Investing.com — Citi analysts see further upside for Roblox shares despite the stock’s sharp rally since first-quarter results, citing strong second-quarter user data and a favorable U.S. court ruling on App Store fees.
“Roblox’s equity has performed well since 1Q25 results. However, we still see upside,” Citi wrote, pointing to “remarkably robust” third-party data from RoMonitor and the potential benefit of lower platform fees after the April 30 ruling that Apple (NASDAQ:AAPL) must allow third-party payments.
The analysts highlighted that Roblox stock has surged about 55% since its May 1 earnings report, suggesting the market is now pricing in roughly $880 million in annual EBITDA. But they argue there’s room for further gains.
“RoMonitor suggests CCUs averaged 12.4 million” during the second quarter, Citi said.
Based on a regression model, that data implies Roblox may report 26.7 million payers and $1.56 billion in bookings for 2Q25.
If accurate, that would be “32% ahead of the high-end of Roblox’s 2Q25 Bookings guidance,” wrote the bank.
The court ruling on App Store fees could also be a major tailwind.
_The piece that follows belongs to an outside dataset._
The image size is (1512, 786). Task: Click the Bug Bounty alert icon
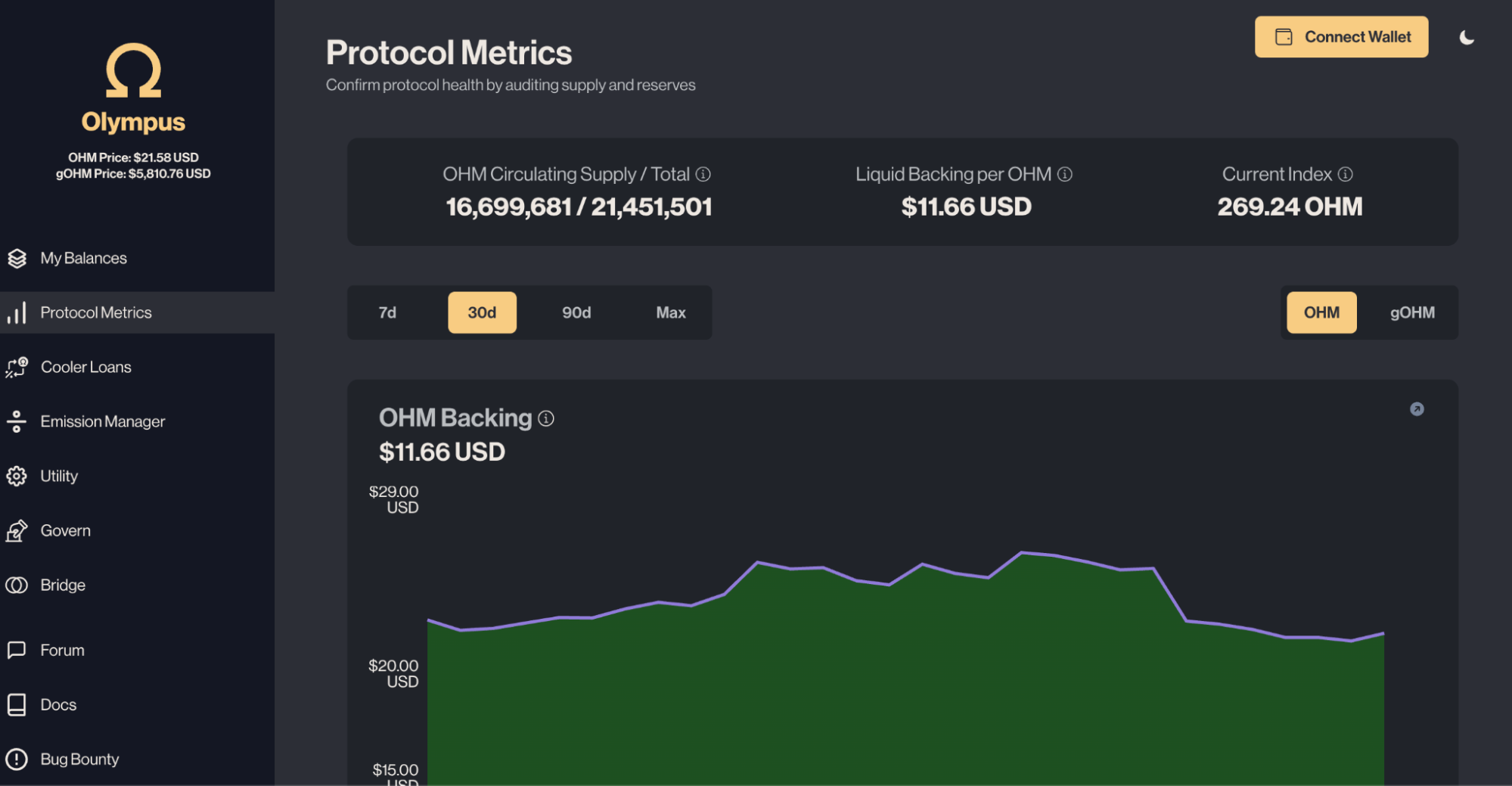coord(17,759)
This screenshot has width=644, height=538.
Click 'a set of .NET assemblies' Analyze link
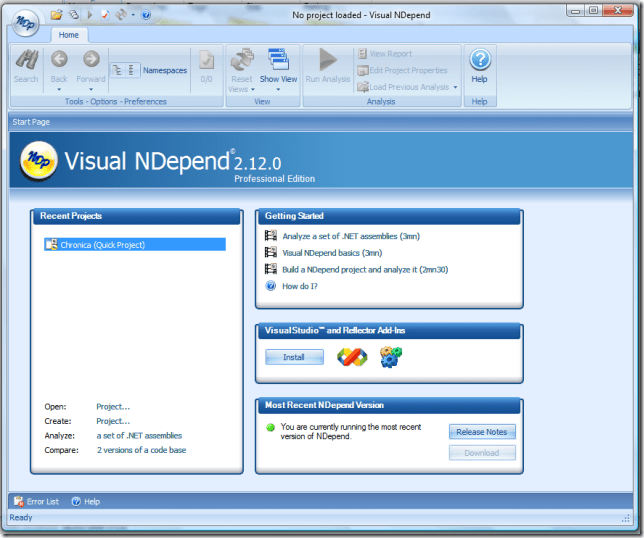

Apple accounts for about 30% of Roblox’s revenue, and Google (NASDAQ:GOOGL) Play about 16%, according to the company’s latest 10-K.
Citi estimates that lower platform fees could boost EBITDA by between $220 million and $600 million, depending on the geographic scope and implementation across platforms.
Given these developments, Citi raised its price target on Roblox from $100 to $123 per share, maintaining a Buy rating.
“We are raising our estimates to reflect our incremental upside from the RoMonitor data,” the analysts wrote, noting the new target still reflects around 50 times 2026 free cash flow per share.